Turner Timber Frames, based in Hull but have nationwide coverage, did a fantastic job for us. They are timber engineers really rather than just frame builders. First class product. First class service (both technical and practical). And a fair price.
 

One of the most important aspects of self building, which is too often overlooked when wrestling with the technological challenges, is choosing the “right” people to work with. From the architect (if you use one) right down to the brickie’s labourer, it makes such a difference. We count ourselves very fortunate to have worked (mostly) with good tradesmen and suppliers, and some of them were great, a pleasure to work with. Turner’s were up there among the best of them.

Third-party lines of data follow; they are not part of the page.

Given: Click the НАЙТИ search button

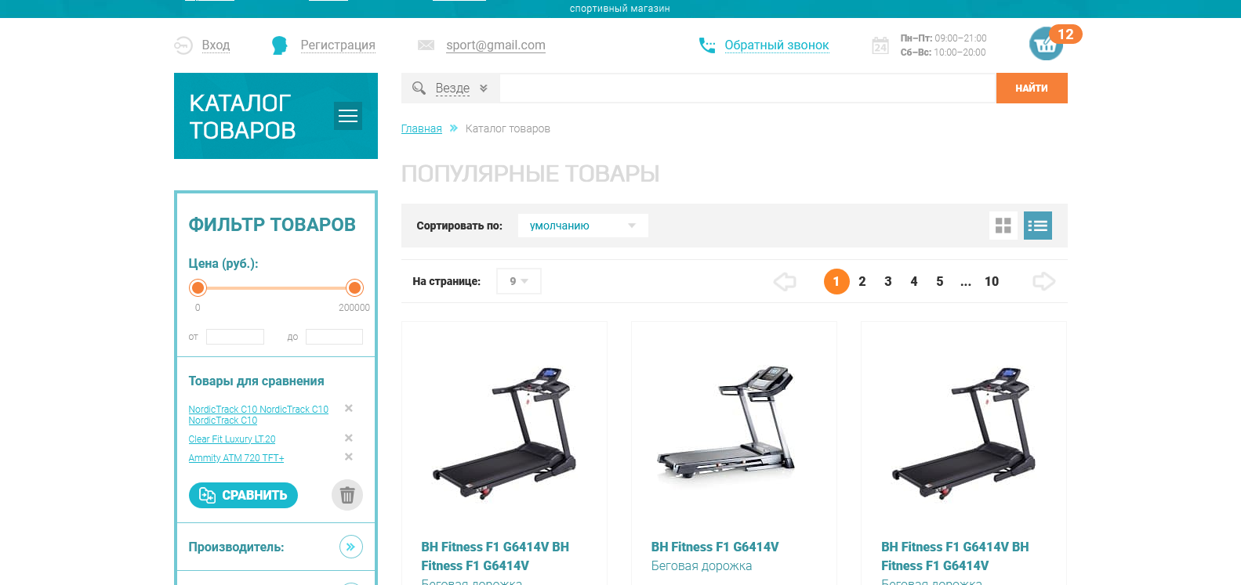Looking at the screenshot, I should [x=1032, y=88].
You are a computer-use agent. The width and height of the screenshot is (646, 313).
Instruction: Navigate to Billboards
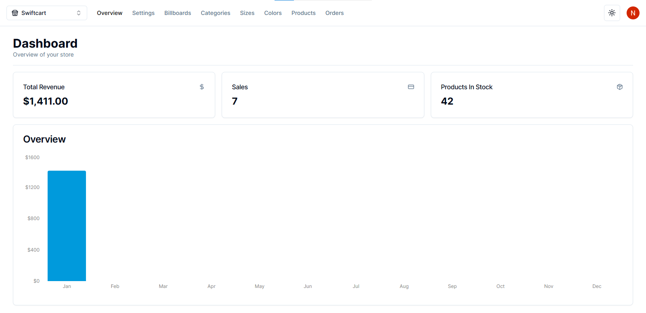pyautogui.click(x=178, y=13)
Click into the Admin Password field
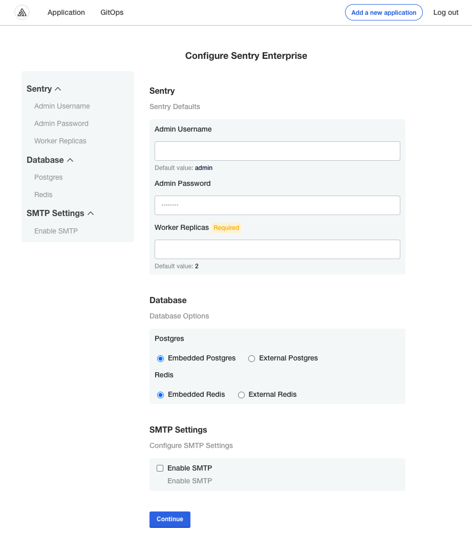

Thanks for the tip on Turner Timber frames.  It looks like their Super Advanced system would be the equivalent to the buildups I've been looking at, as they include an additional internal layer of PIR to overcome thermal bridging. 

 

I've written to Durisol to ask for embodied carbon data.  Isotex publish some in their EPD, but not for all their blocks, and not their higher performing blocks (see page 13 of EPD-Wood-cement-blocks-for-wall-systems-Isotex.pdf (blocchiisotex.com)) I've written to them for more information as well.  I also asked them to clarify the difference between their 2D and 3D U-values - I assume the 3D value includes the effect of thermal bridging, but I'm not sure.  

 

Given the way I'm expanding this exercise to cover more systems, I think I also ought to include the more typical UK construction (masonry cavity wall) for comparison!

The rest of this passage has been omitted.